Just a few careful words can destroy a person — or create a world!

Language is amazing. With language, we can enter one another's minds. We can hear — and can fine-tune — our own thoughts. We can spread our ideas across continents and down through generations.

But most people graduate from high school barely able to type a competent e-mail. Or speak publicly without hysteria. And all that in only a single language.

The promises of language are so great; the reality of language are so dismal.

What if a new kind of school could help most every student fall in love with language, and delight in using it brilliantly?

To cultivate readers, our schools will —

  • nurture pleasure reading by turning classrooms into libraries, devoting whole periods to silent free reading, and organizing "book tastings".
  • introduce kids to an enjoyable new poem each day.
  • teach basic reading through a combination of synthetic phonics and delicious literature.
  • teach advanced reading by training older children to slice apart sentences, paragraphs, and chapters.
  • set kids on epic reading missions for their Learning in Depth projects.

To cultivate writers, our schools will —

  • support children as storytellers and public speakers.
  • coach kids in calligraphy, penmanship, and touch-typing.
  • unveil the secret origins of exotic words and harebrained spelling rules.
  • help children master not only fussy ("Standard English") grammar, but also a profusion of different dialects, accents, and styles.
  • instruct in the subtle art of diagramming sentences.
  • lead kids to identify, savor, and emulate the writing styles of authors they love.
  • engage kids in meaningful writing — assignments that help kids think better about questions they value, and that other people actually want to read!
  • go beyond the (oversold) "five paragraph essay", and have kids write poems, short stories, scripts, novellas, parodies, and more.

And to cultivate polyglots — people who can read, write, and think in more than one language — our schools will —

  • teach grade schoolers in a new language, rather than teaching them about the new language.
  • instruct middle and high schoolers the language using an intensive method drawn from brain science, so most every kid can master accents, remember words, and gain fluency.
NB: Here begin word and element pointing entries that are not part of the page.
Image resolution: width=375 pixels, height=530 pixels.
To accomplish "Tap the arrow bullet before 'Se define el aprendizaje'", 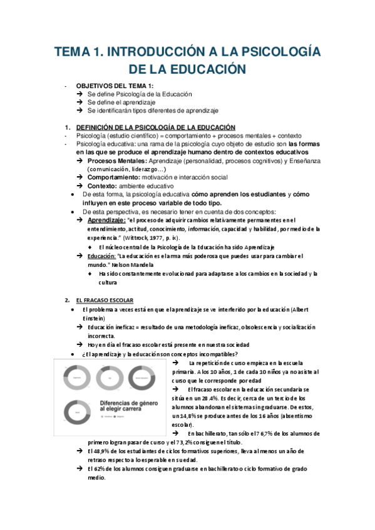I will tap(80, 102).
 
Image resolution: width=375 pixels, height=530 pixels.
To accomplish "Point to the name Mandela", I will tap(131, 264).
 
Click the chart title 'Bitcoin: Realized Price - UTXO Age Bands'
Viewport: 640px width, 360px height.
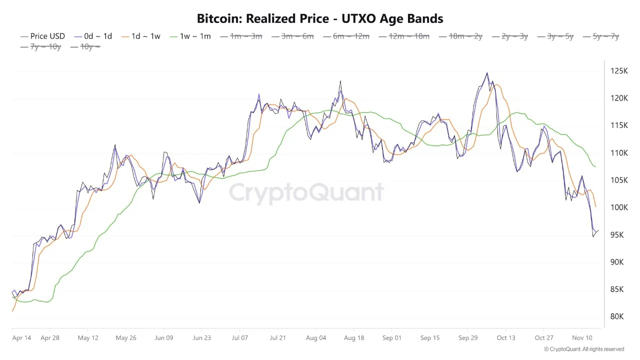[x=320, y=19]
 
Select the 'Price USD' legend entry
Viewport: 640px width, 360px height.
[x=48, y=36]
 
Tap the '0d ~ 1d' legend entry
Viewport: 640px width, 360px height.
[x=98, y=36]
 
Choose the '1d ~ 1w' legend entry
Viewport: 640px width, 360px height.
[x=146, y=36]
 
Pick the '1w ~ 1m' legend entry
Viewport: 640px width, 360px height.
[x=195, y=36]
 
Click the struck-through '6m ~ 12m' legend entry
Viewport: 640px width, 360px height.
[x=351, y=36]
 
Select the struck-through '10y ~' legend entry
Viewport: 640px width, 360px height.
[x=90, y=46]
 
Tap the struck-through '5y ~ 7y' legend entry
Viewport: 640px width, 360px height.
[x=606, y=36]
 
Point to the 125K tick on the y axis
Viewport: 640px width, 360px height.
[x=618, y=71]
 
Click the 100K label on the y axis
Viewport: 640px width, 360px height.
[x=618, y=208]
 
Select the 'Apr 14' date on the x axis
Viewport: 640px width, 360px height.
[x=21, y=338]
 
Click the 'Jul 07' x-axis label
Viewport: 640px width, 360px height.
[x=240, y=338]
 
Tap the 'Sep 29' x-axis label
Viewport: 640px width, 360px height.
[x=468, y=338]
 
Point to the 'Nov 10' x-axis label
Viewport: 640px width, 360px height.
[x=582, y=338]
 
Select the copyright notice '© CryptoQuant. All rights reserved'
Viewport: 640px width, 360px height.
[x=584, y=349]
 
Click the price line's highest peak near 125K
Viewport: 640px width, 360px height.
[x=487, y=73]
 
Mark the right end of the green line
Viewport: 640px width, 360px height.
[x=596, y=167]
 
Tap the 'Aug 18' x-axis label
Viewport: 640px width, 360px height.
[x=354, y=338]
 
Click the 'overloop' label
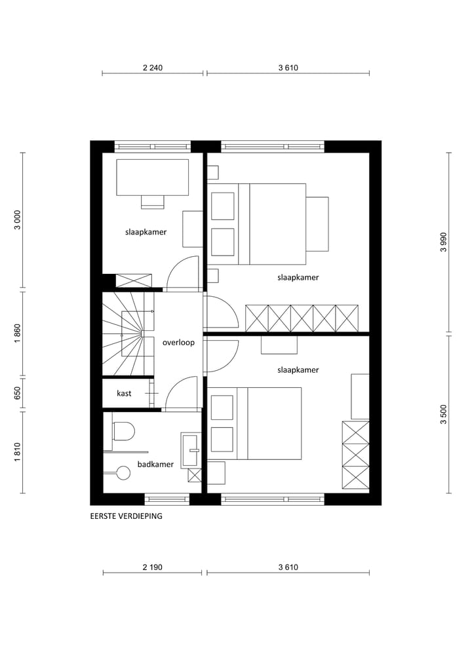178,342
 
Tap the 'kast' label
124,393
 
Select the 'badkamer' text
155,465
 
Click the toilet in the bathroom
122,430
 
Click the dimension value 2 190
152,567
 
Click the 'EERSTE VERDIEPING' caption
126,516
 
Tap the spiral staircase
131,334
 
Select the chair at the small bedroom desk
152,201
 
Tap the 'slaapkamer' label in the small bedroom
146,232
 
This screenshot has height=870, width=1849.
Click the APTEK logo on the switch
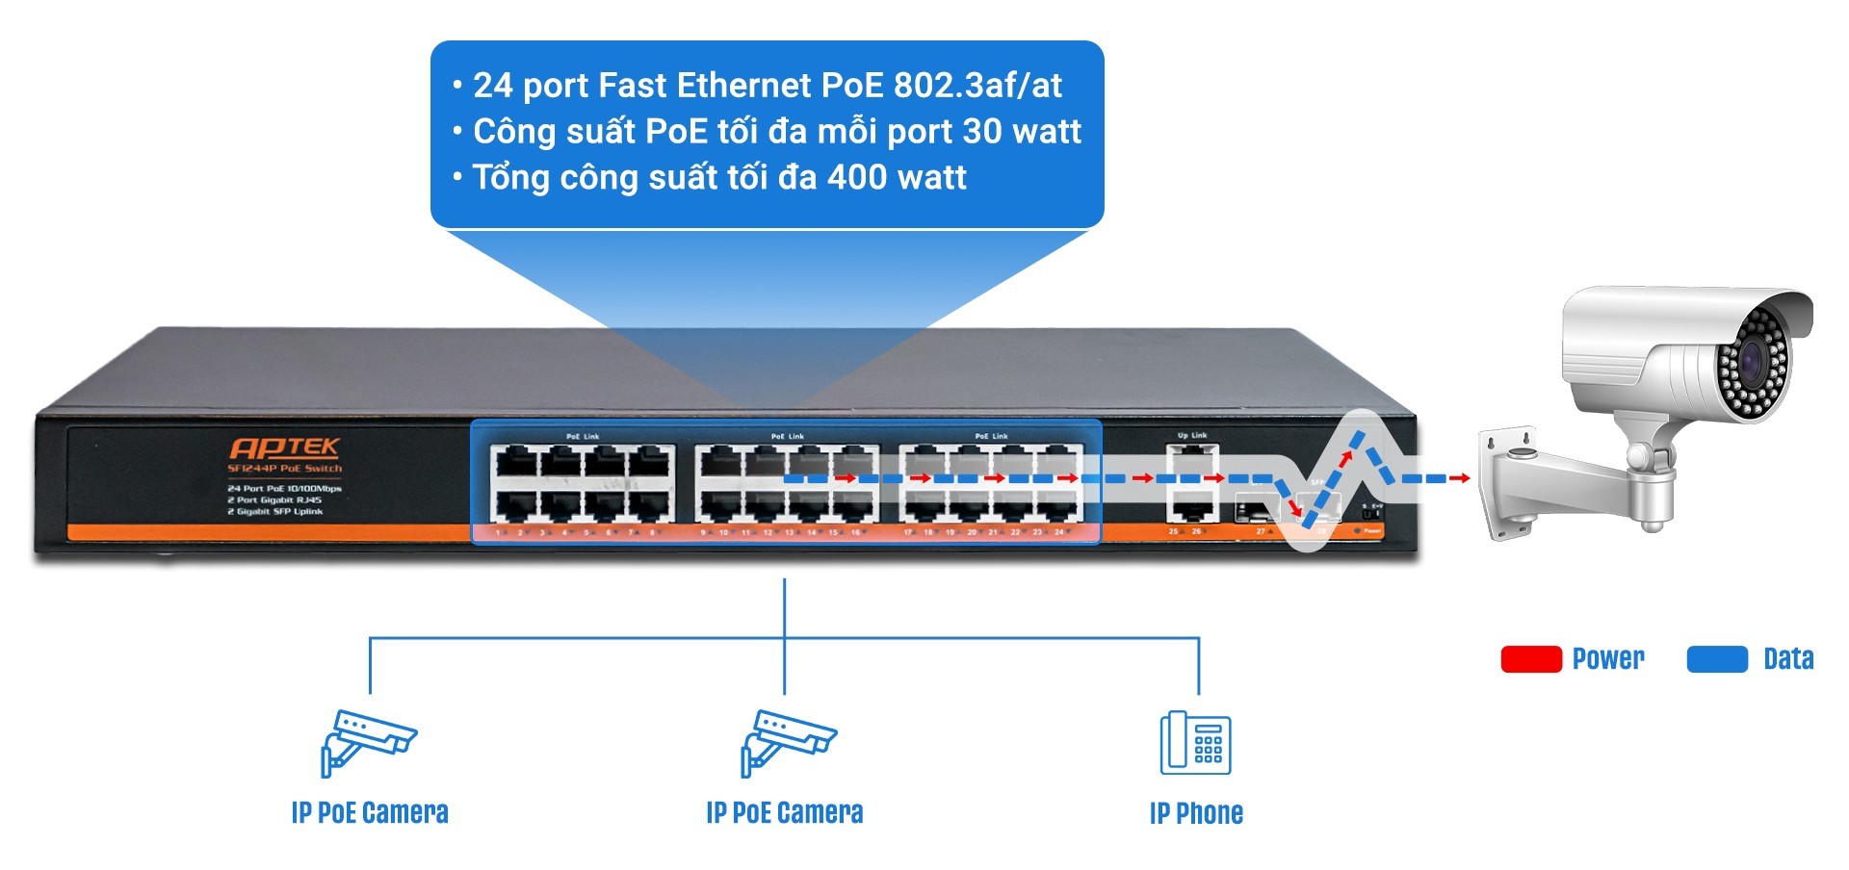pyautogui.click(x=284, y=448)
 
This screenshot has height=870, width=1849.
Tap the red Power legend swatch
pyautogui.click(x=1530, y=659)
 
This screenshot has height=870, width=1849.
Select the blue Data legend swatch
pyautogui.click(x=1717, y=659)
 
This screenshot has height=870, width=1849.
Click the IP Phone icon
pyautogui.click(x=1195, y=743)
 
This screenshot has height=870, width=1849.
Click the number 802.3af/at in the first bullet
pyautogui.click(x=977, y=86)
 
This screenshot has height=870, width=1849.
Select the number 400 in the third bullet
pyautogui.click(x=858, y=178)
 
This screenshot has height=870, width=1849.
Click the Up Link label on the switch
pyautogui.click(x=1191, y=436)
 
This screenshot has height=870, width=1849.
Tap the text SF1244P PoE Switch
pyautogui.click(x=284, y=469)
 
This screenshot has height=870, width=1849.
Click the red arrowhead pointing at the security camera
pyautogui.click(x=1462, y=478)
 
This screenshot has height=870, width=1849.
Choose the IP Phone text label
pyautogui.click(x=1195, y=814)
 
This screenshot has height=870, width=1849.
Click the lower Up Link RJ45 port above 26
pyautogui.click(x=1193, y=508)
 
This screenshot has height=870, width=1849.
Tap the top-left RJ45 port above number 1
pyautogui.click(x=515, y=462)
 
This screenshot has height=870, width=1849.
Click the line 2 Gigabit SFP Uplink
pyautogui.click(x=275, y=512)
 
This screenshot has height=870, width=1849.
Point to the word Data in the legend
pyautogui.click(x=1787, y=659)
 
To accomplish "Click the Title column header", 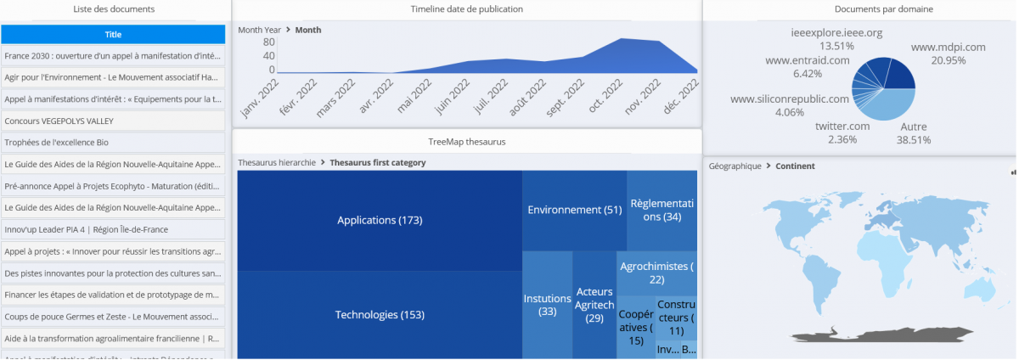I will click(113, 34).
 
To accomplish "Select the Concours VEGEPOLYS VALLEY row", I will click(113, 121).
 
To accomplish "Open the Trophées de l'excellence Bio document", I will click(113, 143).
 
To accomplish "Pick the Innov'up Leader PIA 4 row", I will click(113, 229).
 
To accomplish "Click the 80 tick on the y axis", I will click(268, 42).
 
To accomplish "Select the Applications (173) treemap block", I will click(380, 220).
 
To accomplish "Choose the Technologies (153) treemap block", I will click(380, 315).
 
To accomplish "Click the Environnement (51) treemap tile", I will click(575, 210).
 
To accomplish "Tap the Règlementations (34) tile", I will click(662, 210).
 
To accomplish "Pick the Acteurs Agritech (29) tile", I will click(594, 305).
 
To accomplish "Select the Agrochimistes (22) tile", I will click(657, 273).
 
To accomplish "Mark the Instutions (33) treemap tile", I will click(547, 305).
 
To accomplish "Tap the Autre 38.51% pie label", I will click(914, 133).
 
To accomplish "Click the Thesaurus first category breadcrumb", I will click(378, 162).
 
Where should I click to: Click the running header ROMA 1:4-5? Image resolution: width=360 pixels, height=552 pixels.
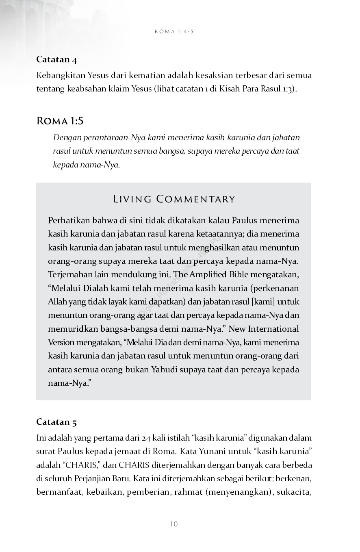pos(174,31)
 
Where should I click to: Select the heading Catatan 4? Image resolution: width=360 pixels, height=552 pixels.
pos(56,59)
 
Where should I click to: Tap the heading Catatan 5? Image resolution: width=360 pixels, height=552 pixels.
pos(56,422)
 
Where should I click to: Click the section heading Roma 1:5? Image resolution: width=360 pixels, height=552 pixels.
pos(60,121)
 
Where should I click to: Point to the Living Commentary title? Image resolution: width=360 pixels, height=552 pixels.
pos(174,199)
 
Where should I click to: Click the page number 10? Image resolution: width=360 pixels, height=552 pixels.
pos(174,524)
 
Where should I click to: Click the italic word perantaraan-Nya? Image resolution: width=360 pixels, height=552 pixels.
pos(106,138)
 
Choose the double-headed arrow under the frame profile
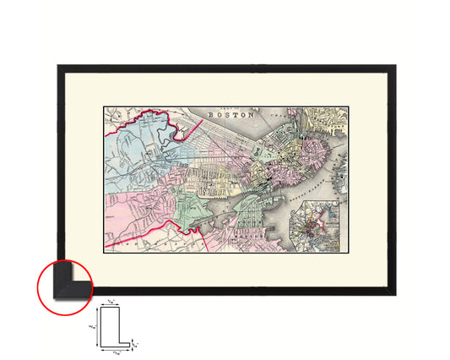pyautogui.click(x=116, y=346)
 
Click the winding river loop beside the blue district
pyautogui.click(x=173, y=127)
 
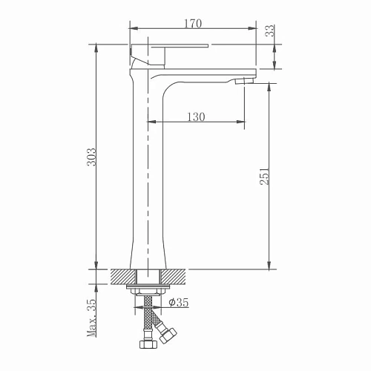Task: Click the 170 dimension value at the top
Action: coord(192,24)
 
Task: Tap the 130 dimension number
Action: coord(196,116)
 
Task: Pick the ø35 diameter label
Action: coord(179,302)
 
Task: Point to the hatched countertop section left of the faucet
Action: coord(120,277)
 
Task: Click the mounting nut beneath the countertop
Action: coord(148,291)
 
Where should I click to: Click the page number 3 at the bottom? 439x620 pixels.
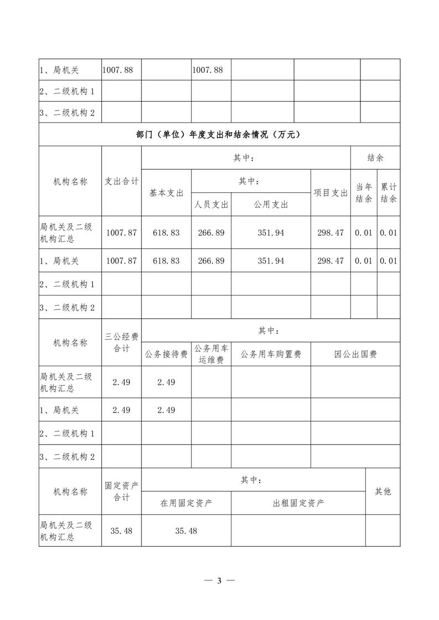pyautogui.click(x=219, y=581)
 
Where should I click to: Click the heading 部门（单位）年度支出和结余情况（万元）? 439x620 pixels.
pyautogui.click(x=219, y=134)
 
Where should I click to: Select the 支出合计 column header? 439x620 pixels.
pyautogui.click(x=121, y=181)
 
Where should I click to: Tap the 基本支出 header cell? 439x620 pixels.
pyautogui.click(x=166, y=193)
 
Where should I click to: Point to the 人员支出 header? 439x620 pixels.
pyautogui.click(x=211, y=204)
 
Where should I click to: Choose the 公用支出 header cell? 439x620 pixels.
pyautogui.click(x=271, y=204)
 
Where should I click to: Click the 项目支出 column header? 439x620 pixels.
pyautogui.click(x=330, y=193)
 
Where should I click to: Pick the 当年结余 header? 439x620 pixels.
pyautogui.click(x=363, y=193)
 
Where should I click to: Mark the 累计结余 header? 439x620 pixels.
pyautogui.click(x=389, y=193)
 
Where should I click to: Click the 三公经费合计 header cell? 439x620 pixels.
pyautogui.click(x=121, y=342)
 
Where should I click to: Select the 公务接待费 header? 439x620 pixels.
pyautogui.click(x=166, y=354)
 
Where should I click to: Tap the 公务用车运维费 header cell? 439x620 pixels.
pyautogui.click(x=211, y=354)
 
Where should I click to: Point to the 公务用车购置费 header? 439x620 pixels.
pyautogui.click(x=271, y=354)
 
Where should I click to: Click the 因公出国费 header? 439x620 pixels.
pyautogui.click(x=355, y=354)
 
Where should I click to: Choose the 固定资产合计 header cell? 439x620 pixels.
pyautogui.click(x=121, y=491)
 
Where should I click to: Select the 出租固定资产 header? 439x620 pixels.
pyautogui.click(x=298, y=503)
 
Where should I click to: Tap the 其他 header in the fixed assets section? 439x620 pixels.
pyautogui.click(x=383, y=491)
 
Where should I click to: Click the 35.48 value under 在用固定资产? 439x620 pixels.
pyautogui.click(x=186, y=530)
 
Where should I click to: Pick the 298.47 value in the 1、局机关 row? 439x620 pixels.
pyautogui.click(x=330, y=260)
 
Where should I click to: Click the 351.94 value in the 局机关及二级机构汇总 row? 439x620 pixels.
pyautogui.click(x=271, y=233)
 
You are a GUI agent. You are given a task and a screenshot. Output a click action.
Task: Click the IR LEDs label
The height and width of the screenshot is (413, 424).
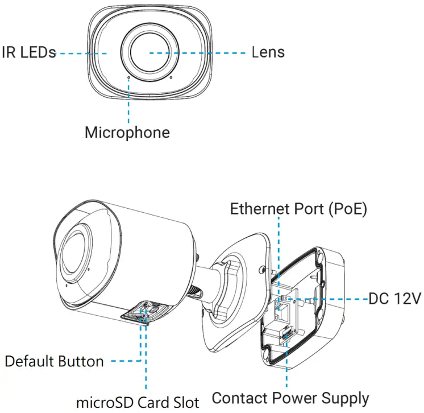[x=28, y=52]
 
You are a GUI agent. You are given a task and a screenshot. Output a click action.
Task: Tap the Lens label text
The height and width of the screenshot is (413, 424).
[x=268, y=52]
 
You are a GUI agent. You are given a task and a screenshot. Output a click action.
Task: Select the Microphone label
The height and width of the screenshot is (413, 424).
[x=127, y=133]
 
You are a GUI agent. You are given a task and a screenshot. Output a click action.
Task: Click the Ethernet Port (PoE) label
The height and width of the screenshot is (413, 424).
[x=298, y=209]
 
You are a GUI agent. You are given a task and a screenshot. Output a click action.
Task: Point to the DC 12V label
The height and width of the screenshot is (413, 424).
[x=394, y=298]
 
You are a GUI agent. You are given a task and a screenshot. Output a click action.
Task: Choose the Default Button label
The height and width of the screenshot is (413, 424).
[x=54, y=361]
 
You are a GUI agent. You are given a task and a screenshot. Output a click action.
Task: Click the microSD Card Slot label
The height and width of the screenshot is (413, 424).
[x=138, y=402]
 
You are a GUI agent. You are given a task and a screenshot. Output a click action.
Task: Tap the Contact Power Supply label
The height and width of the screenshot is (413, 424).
[x=290, y=398]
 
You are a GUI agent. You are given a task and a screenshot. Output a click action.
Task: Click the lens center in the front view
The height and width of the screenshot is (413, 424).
[x=150, y=52]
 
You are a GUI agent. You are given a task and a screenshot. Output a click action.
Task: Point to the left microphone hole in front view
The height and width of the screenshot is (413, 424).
[x=129, y=75]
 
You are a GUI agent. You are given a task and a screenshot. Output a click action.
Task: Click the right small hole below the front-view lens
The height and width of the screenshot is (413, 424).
[x=171, y=77]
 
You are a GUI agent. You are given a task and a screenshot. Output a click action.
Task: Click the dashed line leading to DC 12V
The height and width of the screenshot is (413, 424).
[x=330, y=298]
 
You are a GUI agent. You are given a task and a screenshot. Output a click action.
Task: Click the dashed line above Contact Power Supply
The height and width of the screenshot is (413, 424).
[x=287, y=364]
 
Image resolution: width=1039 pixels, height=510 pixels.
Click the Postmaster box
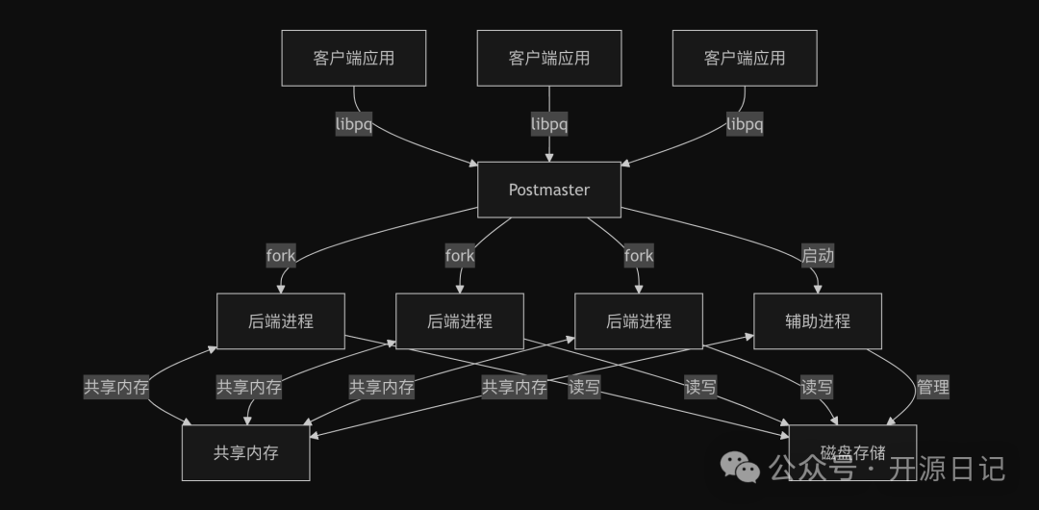pos(549,190)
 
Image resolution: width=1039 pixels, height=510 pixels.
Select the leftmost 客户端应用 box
pos(353,58)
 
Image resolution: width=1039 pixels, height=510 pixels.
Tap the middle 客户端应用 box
pos(549,58)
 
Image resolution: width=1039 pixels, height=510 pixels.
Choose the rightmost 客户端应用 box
pos(745,58)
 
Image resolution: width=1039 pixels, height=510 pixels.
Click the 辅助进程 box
pos(817,321)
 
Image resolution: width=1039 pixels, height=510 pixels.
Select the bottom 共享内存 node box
pos(245,452)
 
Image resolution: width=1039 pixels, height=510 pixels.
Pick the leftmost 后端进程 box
pos(281,321)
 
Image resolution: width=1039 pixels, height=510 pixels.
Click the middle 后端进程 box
pos(460,321)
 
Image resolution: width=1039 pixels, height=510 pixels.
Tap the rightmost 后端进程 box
pos(639,321)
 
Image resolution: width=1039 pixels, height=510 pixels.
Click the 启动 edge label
pos(818,256)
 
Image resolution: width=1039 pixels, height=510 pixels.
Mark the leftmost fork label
pos(281,256)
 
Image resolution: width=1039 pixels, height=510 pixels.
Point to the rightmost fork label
pos(639,256)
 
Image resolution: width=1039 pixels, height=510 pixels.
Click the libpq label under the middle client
pos(549,124)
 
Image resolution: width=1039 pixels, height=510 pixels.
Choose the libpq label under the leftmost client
pos(353,124)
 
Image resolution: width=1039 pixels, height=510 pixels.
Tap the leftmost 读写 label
pos(585,388)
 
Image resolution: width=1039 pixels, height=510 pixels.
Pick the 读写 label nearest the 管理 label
pos(817,388)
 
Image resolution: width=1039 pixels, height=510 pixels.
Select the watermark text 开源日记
pos(947,470)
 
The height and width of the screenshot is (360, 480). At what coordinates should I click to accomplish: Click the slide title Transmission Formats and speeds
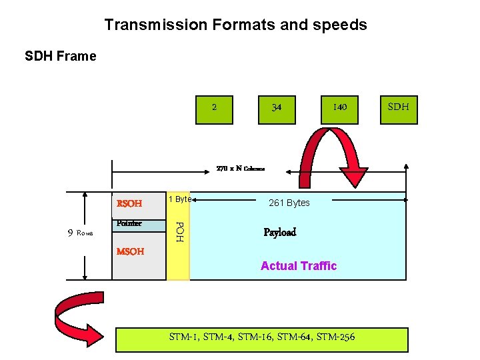[235, 25]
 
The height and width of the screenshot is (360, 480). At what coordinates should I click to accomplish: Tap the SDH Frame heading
[61, 56]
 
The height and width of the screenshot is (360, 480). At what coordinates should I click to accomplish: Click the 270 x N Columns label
[240, 169]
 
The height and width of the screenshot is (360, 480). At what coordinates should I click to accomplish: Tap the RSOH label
[129, 203]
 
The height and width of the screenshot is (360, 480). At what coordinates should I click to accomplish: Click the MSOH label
[130, 252]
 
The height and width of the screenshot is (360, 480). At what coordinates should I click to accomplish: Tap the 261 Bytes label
[289, 203]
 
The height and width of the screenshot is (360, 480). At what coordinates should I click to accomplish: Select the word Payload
[279, 233]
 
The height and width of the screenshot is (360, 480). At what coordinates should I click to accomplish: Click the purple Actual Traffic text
[299, 266]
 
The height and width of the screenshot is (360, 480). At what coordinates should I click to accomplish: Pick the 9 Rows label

A writer, filmmaker, and philosopher Susan Sontag was asked if there was anything she thought writers ought to do. She responded:

Several things.
Love words,
agonize over sentences,
and pay attention to the world.
—Susan Sontag

Our schools strive to make this the everyday reality of kids. We seek to cultivate students who love words, and use them with beauty and power.

“Human speech is like a cracked kettle
on which we tap crude rhythms for bears to dance to,
while we long to make music that will melt the stars.”